→ Saved data entries:
********

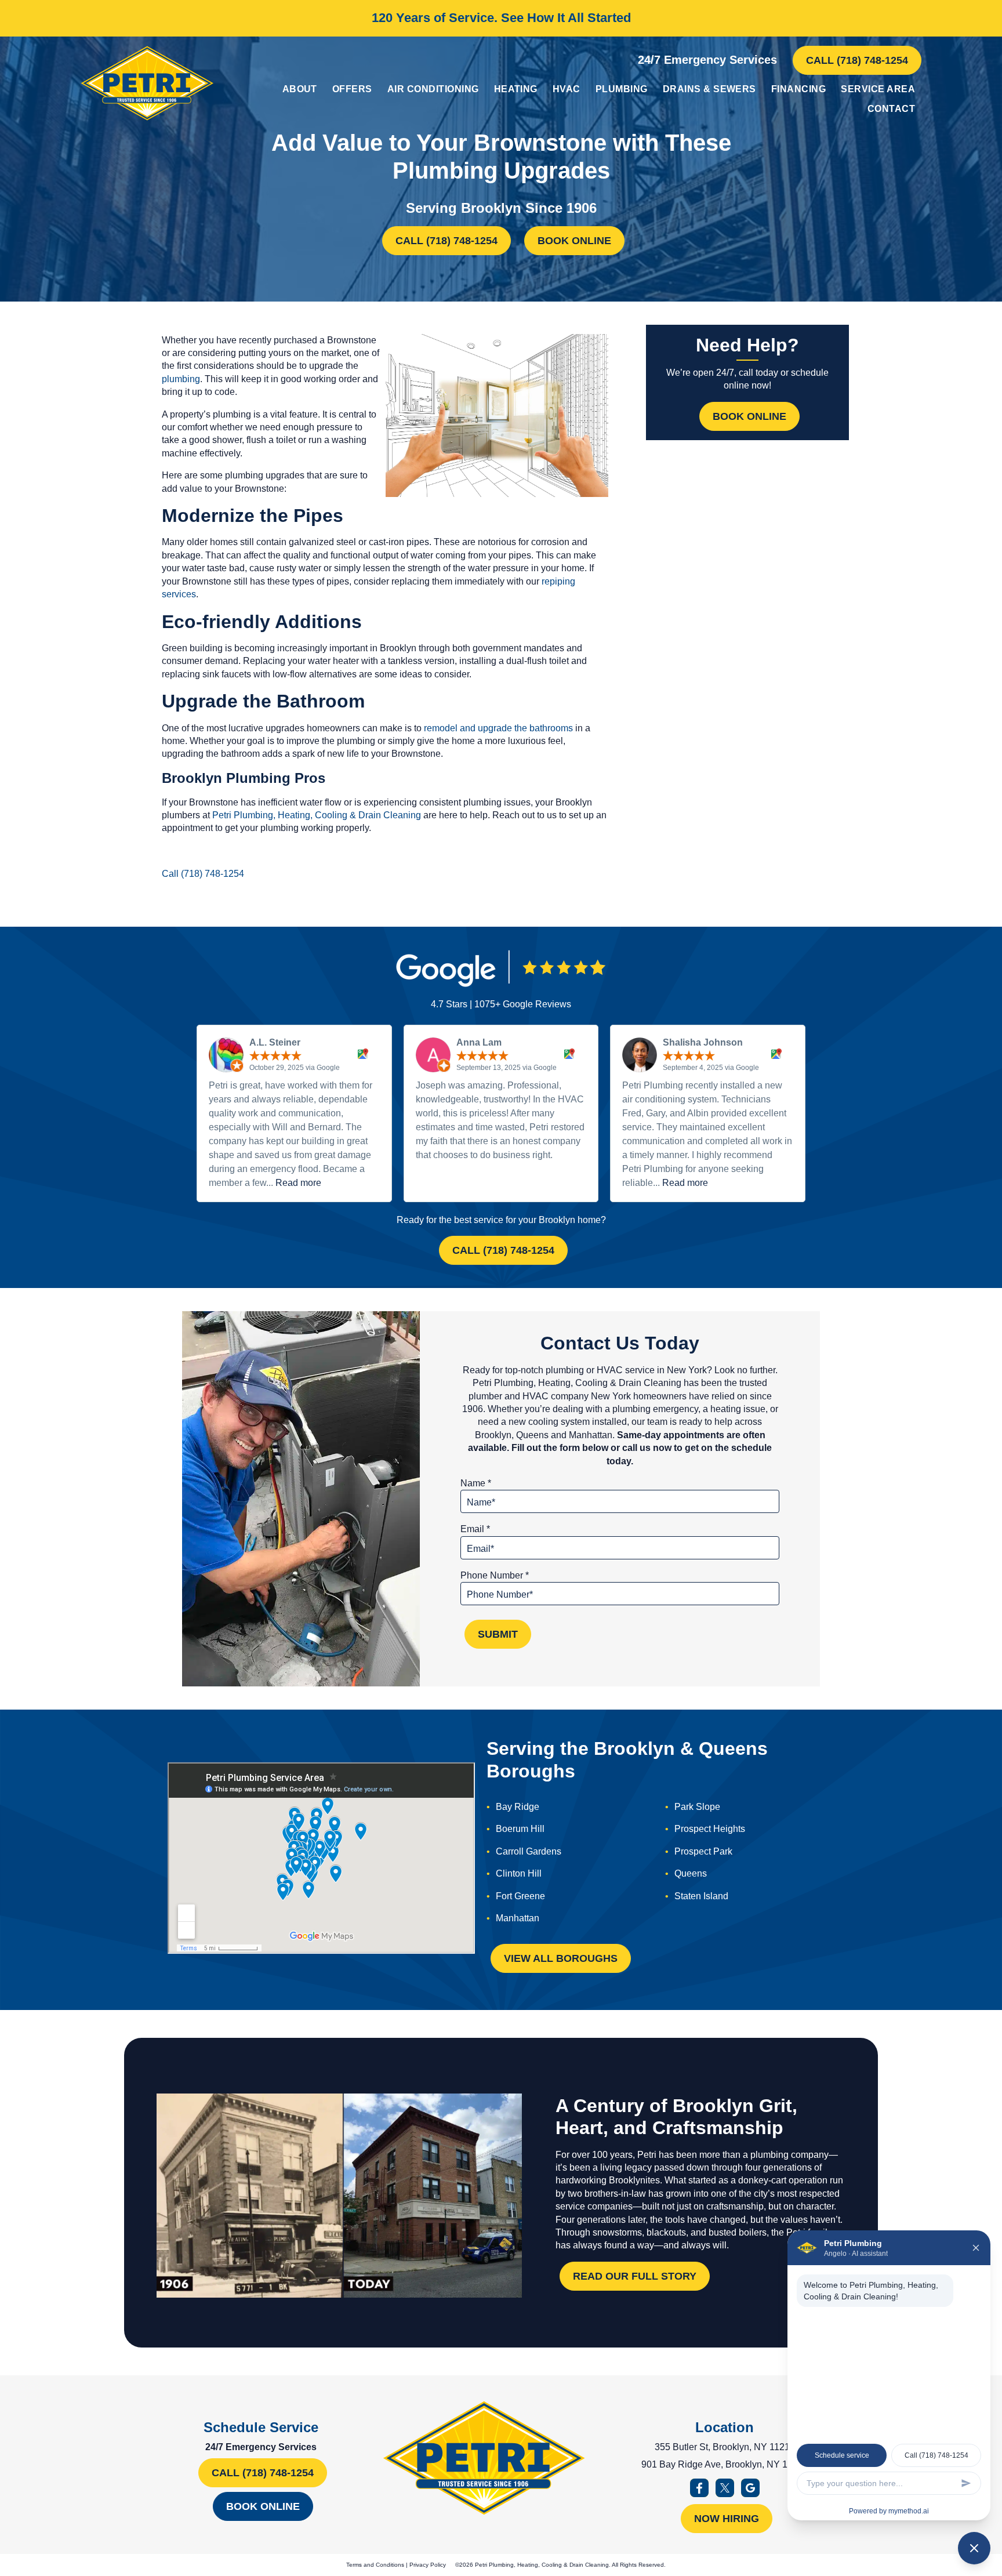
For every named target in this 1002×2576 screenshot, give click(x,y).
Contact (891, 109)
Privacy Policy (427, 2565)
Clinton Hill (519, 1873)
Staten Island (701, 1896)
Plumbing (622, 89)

********

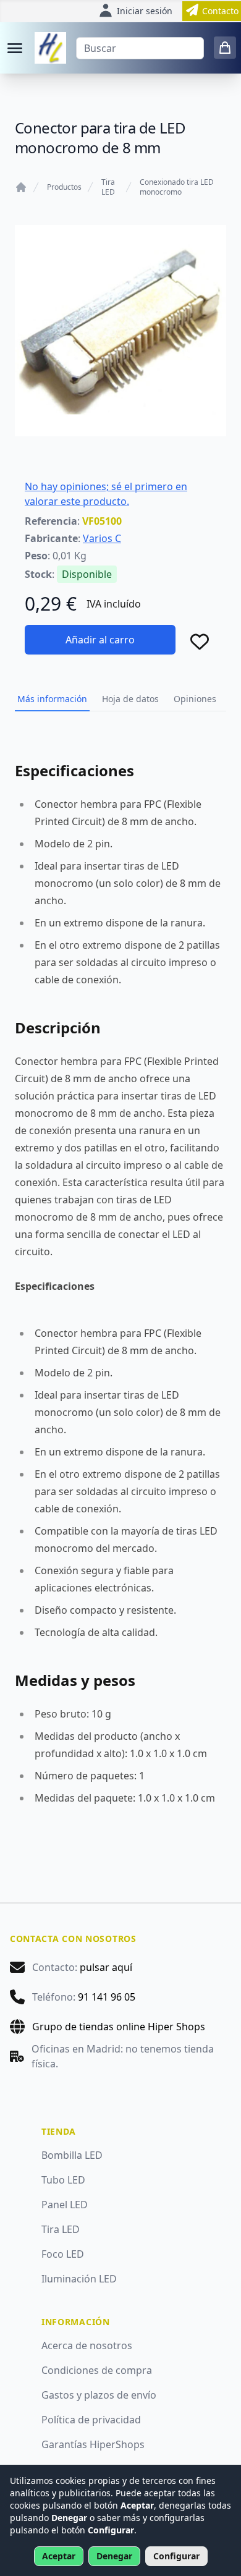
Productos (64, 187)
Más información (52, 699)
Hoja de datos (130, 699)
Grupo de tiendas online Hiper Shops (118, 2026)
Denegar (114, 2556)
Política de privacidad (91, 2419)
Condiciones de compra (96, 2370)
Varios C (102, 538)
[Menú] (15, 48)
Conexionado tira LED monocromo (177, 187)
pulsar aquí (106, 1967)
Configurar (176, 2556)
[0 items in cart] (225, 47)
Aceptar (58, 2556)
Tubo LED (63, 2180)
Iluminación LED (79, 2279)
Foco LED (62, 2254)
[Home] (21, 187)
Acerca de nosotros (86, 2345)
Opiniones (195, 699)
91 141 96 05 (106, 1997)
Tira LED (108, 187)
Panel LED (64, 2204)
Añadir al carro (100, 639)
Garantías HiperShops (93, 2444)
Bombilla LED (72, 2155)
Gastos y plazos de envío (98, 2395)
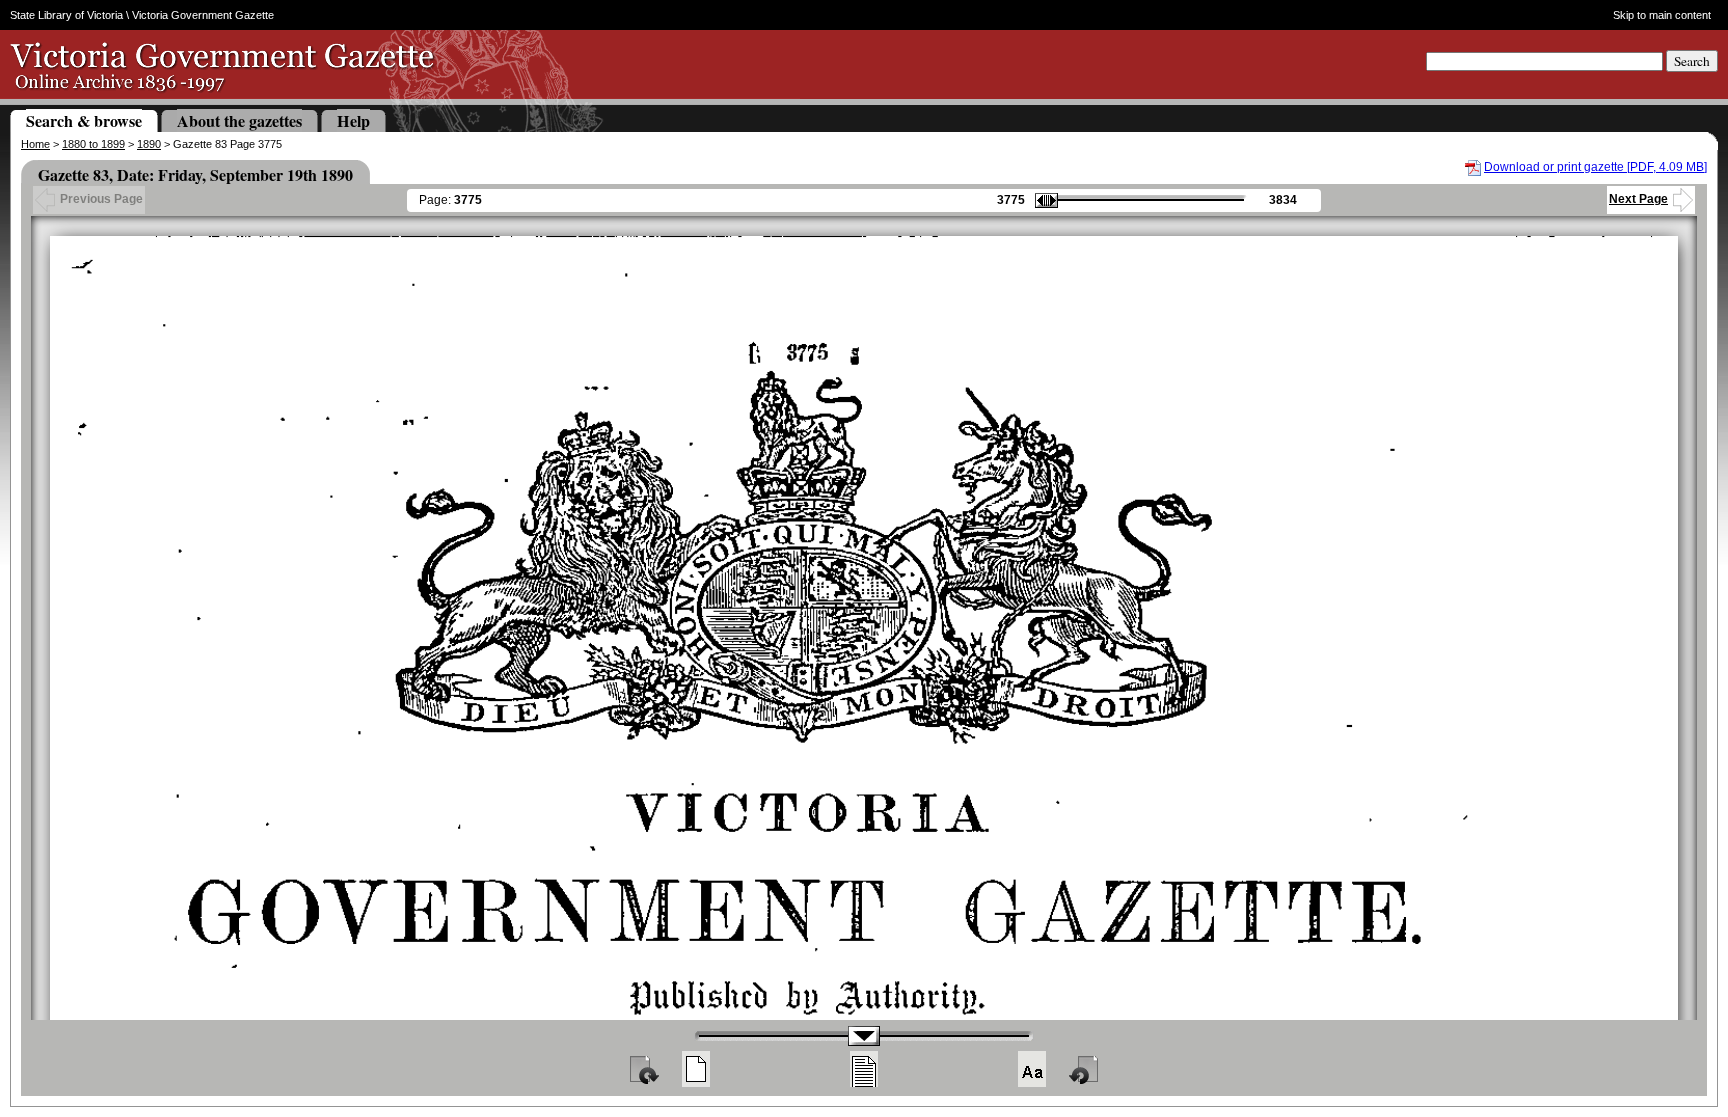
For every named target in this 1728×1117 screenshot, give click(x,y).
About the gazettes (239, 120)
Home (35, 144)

********

→ Exercise requirements:
Lines in the records that hold "named" should be tallied, with the total given on its own.

→ Response below:
2